Page excerpt:
****************

COVID-19: Severe Stress Among New York Emergency Workers Prompts Donor Response

Steve Sanchez Photos/shutterstock

Steve Sanchez Photos/shutterstock

After a mentally ill patient killed an emergency medical responder and parent of five children, the EMS FDNY Help Fund was created three years ago to help people affiliated with the Emergency Medical Services of the Fire Department of New York. Now, as the coronavirus pandemic drags on with a second wave feared this winter, caring for the mental health of these essential workers has become a serious concern, in addition to their other needs.

Fortunately, donors are beginning to respond to the EMS FDNY Help Fund’s fundraising efforts to provide food, emergency funds and counseling to the beleaguered professionals, says Danielle Gustafson, the fund’s executive director. 

Three New York emergency medical workers have committed suicide in recent months; two others died from mental health issues related to the pandemic, and five have died after contracting the virus, she says. Many more are suffering from stress symptoms like substance abuse, divorce, insomnia and other problems related to their harrowing work.

****************

Apply what you read:
(1) Please return the passage of the article on stress among New York emergency workers between "COVID-19: Severe Stress" and "fund’s executive director.", inclusive.
(2) Write the next part of the article about New York emergency medical workers and the EMS FDNY Help Fund, starting after its final sentence.

****************

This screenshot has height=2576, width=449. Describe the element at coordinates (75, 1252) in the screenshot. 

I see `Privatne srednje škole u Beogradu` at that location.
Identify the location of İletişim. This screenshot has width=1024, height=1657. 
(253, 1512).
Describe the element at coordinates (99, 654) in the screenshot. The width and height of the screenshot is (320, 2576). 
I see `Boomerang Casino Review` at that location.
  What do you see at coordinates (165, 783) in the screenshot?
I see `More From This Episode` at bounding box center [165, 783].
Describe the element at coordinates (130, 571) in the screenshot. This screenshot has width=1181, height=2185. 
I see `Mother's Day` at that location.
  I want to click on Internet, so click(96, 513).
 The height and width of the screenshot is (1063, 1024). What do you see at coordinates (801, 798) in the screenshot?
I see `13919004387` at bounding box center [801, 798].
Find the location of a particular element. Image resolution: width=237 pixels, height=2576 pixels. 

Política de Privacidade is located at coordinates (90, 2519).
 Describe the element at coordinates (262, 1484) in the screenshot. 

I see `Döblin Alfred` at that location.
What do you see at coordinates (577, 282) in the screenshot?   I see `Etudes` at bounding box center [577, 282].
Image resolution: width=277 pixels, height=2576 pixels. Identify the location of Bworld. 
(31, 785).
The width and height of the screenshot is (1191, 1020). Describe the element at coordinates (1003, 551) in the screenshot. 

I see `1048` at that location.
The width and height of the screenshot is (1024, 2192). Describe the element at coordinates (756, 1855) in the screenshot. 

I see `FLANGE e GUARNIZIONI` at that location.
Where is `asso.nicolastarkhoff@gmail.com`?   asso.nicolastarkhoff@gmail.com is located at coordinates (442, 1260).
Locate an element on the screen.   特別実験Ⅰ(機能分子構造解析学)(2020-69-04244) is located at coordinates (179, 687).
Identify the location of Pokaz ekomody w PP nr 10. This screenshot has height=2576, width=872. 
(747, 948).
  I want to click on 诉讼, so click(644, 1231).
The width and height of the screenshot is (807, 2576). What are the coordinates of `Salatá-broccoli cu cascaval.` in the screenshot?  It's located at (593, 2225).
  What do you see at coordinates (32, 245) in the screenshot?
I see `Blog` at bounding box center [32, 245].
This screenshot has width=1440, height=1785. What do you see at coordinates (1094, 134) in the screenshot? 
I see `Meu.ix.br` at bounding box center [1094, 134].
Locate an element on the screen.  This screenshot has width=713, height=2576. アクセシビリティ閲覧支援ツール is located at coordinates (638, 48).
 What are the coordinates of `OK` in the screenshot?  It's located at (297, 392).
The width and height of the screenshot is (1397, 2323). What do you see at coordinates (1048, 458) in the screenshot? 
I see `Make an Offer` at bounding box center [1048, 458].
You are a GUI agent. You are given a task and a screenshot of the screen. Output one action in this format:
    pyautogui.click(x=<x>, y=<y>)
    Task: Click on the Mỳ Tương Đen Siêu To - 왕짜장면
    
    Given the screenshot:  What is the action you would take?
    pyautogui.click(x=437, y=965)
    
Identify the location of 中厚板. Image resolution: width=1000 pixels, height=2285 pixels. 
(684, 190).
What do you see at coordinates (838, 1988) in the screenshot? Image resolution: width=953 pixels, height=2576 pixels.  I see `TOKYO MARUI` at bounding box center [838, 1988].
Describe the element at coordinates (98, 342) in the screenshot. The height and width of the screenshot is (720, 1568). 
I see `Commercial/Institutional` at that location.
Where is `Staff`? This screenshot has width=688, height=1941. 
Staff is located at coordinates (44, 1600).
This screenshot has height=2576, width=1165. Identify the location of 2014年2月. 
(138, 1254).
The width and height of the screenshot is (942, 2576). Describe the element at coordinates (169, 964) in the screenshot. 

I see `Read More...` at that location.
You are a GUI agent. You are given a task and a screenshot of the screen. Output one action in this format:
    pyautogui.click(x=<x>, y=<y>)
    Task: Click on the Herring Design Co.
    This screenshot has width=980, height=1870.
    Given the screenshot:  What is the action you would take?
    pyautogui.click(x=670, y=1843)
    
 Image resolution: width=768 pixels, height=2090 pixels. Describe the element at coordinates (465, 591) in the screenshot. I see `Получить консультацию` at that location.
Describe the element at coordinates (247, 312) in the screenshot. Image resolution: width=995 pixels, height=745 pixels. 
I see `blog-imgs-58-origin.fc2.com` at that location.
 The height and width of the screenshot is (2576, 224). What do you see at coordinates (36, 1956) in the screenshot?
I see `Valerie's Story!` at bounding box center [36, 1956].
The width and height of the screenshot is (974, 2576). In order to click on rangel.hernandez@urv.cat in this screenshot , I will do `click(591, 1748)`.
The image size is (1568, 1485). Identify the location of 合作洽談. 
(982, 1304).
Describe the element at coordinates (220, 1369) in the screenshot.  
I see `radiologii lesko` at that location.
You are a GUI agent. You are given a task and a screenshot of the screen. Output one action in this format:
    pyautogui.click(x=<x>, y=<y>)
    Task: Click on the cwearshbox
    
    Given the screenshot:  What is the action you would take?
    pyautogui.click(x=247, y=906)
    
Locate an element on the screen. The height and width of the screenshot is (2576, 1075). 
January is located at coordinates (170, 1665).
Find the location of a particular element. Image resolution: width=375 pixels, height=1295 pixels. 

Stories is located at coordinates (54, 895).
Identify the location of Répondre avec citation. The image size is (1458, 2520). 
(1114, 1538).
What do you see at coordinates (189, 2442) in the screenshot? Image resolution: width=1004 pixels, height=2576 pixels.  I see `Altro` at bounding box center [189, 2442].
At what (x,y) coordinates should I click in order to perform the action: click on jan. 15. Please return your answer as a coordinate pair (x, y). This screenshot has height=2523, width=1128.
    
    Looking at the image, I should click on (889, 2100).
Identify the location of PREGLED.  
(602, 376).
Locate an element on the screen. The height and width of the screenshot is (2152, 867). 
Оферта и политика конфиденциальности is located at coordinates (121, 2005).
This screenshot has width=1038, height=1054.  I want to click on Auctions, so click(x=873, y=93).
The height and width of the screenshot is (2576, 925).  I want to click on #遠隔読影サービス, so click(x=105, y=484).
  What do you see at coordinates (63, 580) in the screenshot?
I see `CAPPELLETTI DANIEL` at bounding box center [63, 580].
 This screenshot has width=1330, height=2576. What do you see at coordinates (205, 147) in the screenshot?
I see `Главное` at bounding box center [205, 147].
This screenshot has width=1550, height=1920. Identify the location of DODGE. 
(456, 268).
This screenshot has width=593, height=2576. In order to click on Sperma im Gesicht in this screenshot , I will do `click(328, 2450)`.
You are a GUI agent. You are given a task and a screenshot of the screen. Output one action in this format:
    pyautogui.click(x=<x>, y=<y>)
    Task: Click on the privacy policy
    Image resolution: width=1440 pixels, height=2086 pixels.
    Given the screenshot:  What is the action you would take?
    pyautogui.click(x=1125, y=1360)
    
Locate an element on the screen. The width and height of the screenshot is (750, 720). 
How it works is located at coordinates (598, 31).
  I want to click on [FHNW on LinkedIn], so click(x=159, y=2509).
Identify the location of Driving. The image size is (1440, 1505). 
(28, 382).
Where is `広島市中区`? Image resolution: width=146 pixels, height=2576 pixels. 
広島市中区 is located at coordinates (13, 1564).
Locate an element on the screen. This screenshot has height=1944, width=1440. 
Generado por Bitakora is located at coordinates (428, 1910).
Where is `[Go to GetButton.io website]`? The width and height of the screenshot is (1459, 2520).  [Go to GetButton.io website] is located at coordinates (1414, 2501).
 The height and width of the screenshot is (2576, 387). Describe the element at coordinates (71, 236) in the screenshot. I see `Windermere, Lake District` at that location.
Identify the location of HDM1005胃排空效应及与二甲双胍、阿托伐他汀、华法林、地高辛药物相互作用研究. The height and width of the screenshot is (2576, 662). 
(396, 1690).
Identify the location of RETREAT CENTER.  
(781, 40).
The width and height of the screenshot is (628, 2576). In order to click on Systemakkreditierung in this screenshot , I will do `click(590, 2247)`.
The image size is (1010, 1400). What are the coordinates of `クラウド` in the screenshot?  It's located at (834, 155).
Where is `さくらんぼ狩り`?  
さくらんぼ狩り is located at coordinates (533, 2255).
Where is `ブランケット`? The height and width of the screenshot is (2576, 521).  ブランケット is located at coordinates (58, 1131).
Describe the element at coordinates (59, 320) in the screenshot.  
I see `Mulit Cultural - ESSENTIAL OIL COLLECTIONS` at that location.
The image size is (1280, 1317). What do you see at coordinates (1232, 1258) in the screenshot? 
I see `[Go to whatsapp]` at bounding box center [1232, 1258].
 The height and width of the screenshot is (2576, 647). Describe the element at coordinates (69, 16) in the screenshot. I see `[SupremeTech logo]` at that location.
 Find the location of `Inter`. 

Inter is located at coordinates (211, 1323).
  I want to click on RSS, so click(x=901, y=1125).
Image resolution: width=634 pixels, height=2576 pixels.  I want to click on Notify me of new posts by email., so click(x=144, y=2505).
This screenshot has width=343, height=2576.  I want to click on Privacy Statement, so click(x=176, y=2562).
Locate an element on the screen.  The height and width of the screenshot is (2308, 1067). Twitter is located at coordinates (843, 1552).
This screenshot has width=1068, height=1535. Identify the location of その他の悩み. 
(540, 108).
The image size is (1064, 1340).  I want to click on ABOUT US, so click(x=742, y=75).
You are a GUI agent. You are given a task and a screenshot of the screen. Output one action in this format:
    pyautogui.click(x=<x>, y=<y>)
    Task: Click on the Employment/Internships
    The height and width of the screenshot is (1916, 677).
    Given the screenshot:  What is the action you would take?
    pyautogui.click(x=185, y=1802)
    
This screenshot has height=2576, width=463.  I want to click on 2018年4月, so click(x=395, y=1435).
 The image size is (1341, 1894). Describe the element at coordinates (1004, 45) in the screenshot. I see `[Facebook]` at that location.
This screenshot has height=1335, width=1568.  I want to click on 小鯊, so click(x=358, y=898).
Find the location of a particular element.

****************

Written answers:
(1)
COVID-19: Severe Stress Among New York Emergency Workers Prompts Donor Response

Steve Sanchez Photos/shutterstock

Steve Sanchez Photos/shutterstock

After a mentally ill patient killed an emergency medical responder and parent of five children, the EMS FDNY Help Fund was created three years ago to help people affiliated with the Emergency Medical Services of the Fire Department of New York. Now, as the coronavirus pandemic drags on with a second wave feared this winter, caring for the mental health of these essential workers has become a serious concern, in addition to their other needs.

Fortunately, donors are beginning to respond to the EMS FDNY Help Fund’s fundraising efforts to provide food, emergency funds and counseling to the beleaguered professionals, says Danielle Gustafson, the fund’s executive director.

(2)
In April, Mayor Bill de Blasio announced a collaboration between the Department of Defense (DoD), NYC Health + Hospitals, and Greater New York Hospital Association to begin providing mental health support to front-line workers, including elements of the DoD’s combat stress training. But according to Gustafson, not a single person among more than 4,000 emergency medical workers has received the training.

“The psychological toll of handling COVID-19 calls is just unbelievable,” Gary Miller, a retired emergency services worker who serves on the fund’s board, told the New York Post.

Suicide, severe illness and psychological problems for emergency medical and other front-line healthcare providers are not confined to New York. A new overview was released last month by six medical professionals who examined data on coronavirus-related effects on front-line workers nationwide, including emergency medical staff, nurses, doctors, firefighters and police. They found that, while the data is not uniformly collected or centralized as the authors say it should be, emergency medical staff have a higher risk than other front-line workers of dying from the virus. Their risk of death is three times higher than nurses and five times that of physicians, for example. As a result, significant numbers of emergency services personnel, including those in ambulatory care, emergency rooms and other settings have been retiring or resigning, the authors said.

In New York, donors have started to recognize the severe strain front-line workers are under. The EMS FDNY Help Fund received $462,000 from Verizon to provide meals for front-line staff and another $200,000—double what its board had requested—from the Johnson family and the New York Jets, which they own. The money was to be used for what our members needed,” Gustafson says, including providing hotel rooms to the family of an emergency medical services worker whose house was destroyed by fire. “A main focus is hardship relief for members, including those who need funeral help for family members who died.”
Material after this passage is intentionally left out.